Rewrite (11.1) using (11.2). Since \(u_{t+1},v_{t+1}\) are independent, \(\mathbb E_t[f(u_{t+1})g(v_{t+1})]=\mathbb E_t[f(u_{t+1})]\,\mathbb E_t[g(v_{t+1})]\). Let the equity (gross) return be \(R^e_{t+1}=\frac{A_{t+1}}{P_t}\) and the risk-free rate \(R^f_{t+1}\). Expanding gives the equity premium (11.3) and the risk-free rate (11.4):

$$\ln\mathbb E_t[R^e_{t+1}]=\rho+\theta\gamma-\frac{\theta^2\sigma^2}{2}+\theta\sigma^2+\ln\frac{e^{-p}\big(1-\mathbb E[1-b]\big)+\mathbb E[1-b]}{e^{-p}\big(1-\mathbb E[1-b]^{1-\theta}\big)+\mathbb E[1-b]^{1-\theta}}.\tag{11.3}$$

$$\ln R^f_{t+1}=\rho+\theta\gamma-\frac{\theta^2\sigma^2}{2}-\ln\mathbb E\!\left[e^{-p}+(1-e^{-p})\,\mathbb E[1-b]^{-\theta}\right].\tag{11.4}$$

(11.3)、(11.4) 给出股权溢价与无风险利率的表达式。方法论:把灾难概率 \(p\)、幅度 \(b\) 等更多对象显式写出用于校准,再用 (11.3)、(11.4) 拟合数据。

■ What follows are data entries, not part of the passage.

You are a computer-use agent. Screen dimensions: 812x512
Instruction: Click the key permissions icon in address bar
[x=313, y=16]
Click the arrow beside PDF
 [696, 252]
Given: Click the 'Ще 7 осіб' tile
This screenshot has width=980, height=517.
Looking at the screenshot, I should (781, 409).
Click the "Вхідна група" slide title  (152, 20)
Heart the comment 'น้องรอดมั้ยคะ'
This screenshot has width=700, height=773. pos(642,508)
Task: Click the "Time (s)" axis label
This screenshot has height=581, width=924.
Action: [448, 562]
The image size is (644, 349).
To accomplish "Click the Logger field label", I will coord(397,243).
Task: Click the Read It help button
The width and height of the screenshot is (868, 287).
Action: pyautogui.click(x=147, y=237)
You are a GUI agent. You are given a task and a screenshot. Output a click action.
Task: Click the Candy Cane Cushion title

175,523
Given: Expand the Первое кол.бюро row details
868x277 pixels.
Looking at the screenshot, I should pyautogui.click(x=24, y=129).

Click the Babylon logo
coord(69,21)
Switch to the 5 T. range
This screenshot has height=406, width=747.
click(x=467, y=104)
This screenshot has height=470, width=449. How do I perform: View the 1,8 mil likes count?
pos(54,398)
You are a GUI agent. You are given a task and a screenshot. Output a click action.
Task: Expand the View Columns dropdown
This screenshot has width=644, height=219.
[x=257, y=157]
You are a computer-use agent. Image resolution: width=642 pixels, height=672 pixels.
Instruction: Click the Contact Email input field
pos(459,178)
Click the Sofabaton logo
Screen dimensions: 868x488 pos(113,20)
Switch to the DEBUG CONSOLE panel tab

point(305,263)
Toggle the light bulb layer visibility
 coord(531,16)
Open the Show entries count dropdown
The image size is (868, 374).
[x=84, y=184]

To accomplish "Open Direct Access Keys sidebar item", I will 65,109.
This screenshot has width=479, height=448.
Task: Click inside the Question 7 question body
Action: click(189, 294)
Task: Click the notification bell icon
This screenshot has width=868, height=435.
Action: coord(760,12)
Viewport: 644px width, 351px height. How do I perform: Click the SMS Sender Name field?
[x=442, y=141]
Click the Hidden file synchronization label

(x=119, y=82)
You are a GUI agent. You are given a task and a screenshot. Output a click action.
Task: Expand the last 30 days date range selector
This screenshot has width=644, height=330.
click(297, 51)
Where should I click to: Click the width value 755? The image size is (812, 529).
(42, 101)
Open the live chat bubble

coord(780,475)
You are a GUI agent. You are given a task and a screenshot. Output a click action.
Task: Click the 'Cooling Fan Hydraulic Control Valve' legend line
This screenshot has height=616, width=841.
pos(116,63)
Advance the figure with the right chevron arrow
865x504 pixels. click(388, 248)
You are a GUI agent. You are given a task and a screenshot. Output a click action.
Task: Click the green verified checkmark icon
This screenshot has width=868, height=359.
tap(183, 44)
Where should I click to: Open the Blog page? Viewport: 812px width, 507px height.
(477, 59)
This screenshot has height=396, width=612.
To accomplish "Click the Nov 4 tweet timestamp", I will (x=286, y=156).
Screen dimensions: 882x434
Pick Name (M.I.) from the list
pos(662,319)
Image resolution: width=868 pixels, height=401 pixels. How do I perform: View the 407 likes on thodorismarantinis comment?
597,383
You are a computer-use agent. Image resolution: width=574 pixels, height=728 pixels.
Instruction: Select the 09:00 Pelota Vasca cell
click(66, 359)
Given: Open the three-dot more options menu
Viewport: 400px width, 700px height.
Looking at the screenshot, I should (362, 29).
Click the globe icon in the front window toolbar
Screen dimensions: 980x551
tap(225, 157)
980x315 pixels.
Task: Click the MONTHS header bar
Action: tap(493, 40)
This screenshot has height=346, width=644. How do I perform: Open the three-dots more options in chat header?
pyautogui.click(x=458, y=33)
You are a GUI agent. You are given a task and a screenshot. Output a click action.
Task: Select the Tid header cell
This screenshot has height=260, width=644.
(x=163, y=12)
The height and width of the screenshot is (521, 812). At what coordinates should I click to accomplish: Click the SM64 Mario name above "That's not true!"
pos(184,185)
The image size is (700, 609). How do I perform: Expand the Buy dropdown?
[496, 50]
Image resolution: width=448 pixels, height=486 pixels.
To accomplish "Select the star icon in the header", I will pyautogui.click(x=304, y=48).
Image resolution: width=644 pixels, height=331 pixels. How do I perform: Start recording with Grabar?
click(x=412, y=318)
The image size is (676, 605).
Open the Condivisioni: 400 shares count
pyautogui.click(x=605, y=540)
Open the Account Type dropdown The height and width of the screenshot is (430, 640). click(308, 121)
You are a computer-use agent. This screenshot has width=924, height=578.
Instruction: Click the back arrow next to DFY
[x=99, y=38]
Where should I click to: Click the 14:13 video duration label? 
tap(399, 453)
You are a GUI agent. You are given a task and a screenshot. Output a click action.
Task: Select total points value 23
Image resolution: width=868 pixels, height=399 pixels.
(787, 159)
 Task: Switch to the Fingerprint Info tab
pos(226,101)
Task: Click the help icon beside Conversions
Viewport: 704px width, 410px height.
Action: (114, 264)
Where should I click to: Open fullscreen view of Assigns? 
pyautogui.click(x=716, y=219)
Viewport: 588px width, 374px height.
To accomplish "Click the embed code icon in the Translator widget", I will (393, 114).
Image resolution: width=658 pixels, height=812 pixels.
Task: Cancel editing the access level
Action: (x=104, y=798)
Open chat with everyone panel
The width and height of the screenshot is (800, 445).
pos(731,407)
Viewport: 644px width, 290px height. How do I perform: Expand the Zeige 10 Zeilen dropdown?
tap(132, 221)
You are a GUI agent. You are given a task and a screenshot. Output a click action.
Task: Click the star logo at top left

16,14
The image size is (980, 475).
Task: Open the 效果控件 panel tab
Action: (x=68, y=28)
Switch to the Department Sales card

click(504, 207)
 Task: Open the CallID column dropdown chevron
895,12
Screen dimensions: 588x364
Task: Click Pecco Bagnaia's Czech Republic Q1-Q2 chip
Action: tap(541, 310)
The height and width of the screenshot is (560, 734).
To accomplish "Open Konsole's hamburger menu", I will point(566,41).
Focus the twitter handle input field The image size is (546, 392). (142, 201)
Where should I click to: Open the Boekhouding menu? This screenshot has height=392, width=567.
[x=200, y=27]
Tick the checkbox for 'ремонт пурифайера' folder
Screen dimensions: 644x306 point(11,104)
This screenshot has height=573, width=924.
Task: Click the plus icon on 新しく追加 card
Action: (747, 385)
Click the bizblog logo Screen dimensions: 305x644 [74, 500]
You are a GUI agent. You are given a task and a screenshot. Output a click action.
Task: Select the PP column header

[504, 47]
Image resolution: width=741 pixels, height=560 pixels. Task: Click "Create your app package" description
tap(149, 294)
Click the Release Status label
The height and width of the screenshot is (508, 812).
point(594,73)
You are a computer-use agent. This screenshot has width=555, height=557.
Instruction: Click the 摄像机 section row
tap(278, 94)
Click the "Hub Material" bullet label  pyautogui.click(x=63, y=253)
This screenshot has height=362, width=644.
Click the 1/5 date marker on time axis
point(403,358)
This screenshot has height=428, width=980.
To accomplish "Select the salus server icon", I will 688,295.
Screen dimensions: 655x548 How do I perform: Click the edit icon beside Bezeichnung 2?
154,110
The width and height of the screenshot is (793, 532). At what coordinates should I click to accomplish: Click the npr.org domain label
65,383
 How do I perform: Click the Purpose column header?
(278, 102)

(11.3), (11.4) give the equity-premium and risk-free-rate expressions. Methodology: write out more objects explicitly (the disaster probability \(p\), magnitude \(b\), etc.) for calibration, then fit the data with (11.3), (11.4).

11.1.5 Summary

  • 贡献: 提出一个聚合层面小概率灾难模型;用聚合灾难的经验分布校准,灾难带来的风险溢价 + 由校准匹配的无风险利率,能同时解释双重之谜。
  • 批评:
  • 窗口错配。 聚合消费的灾难(峰谷跌幅)若用四年窗口校准,则股权溢价也应按四年窗口度量(约 24%),而非按一年(6%)——否则产生错配偏误。Barro (2006) 之后许多论文沿用这一错配传统,具有误导性。
  • Backus et al. (2011) 用股指期权反推隐含灾难参数,发现投资者感知的灾难概率远低于 Barro (2006) 的校准值。
  • Julliard and Ghosh (2012) 指出:用罕见灾难拟合股权溢价的唯一办法是假设极高的灾难概率,不现实;且罕见灾难让所有股票同跌,削弱了 C-CAPM 拟合横截面超额收益的能力(横截面消费风险离散度被压缩)。
  • Contribution: propose an aggregate-level small-probability disaster model; calibrating to the empirical distribution of aggregate disasters, the disaster-driven risk premium plus a calibration-matched risk-free rate jointly explain the dual puzzle.
  • Critiques:
  • Window mismatch. If the aggregate-consumption disaster (peak-to-trough decline) is calibrated over a four-year window, the equity premium should also be measured over four years (about 24%), not one year (6%) — otherwise a mismatch bias arises. Many papers after Barro (2006) follow this misleading tradition.
  • Backus et al. (2011) back out the implied disaster parameter from equity-index options and find the disaster probability perceived by investors is much lower than Barro's (2006) calibration.
  • Julliard and Ghosh (2012) point out that the only way to fit the equity premium with rare disasters is to assume an extremely high disaster probability, which is unrealistic; and rare disasters make all stocks fall together, weakening the ability of C-CAPM to fit cross-sectional excess returns (the cross-sectional dispersion of consumption risk is compressed).

References

  • Backus, D., M. Chernov and I. Martin (2011). Disasters Implied by Equity Index Options. The Journal of Finance 66(6), 1969–2012.
  • Barro, R. J. (2006). Rare Disasters and Asset Markets in the Twentieth Century. The Quarterly Journal of Economics 121(3), 823–866.
  • Julliard, C. and A. Ghosh (2012). Can Rare Events Explain the Equity Premium Puzzle? The Review of Financial Studies 25(10), 3037–3076.
  • Rietz, T. A. (1988). The Equity Risk Premium: A Solution. Journal of Monetary Economics 22(1), 117–131.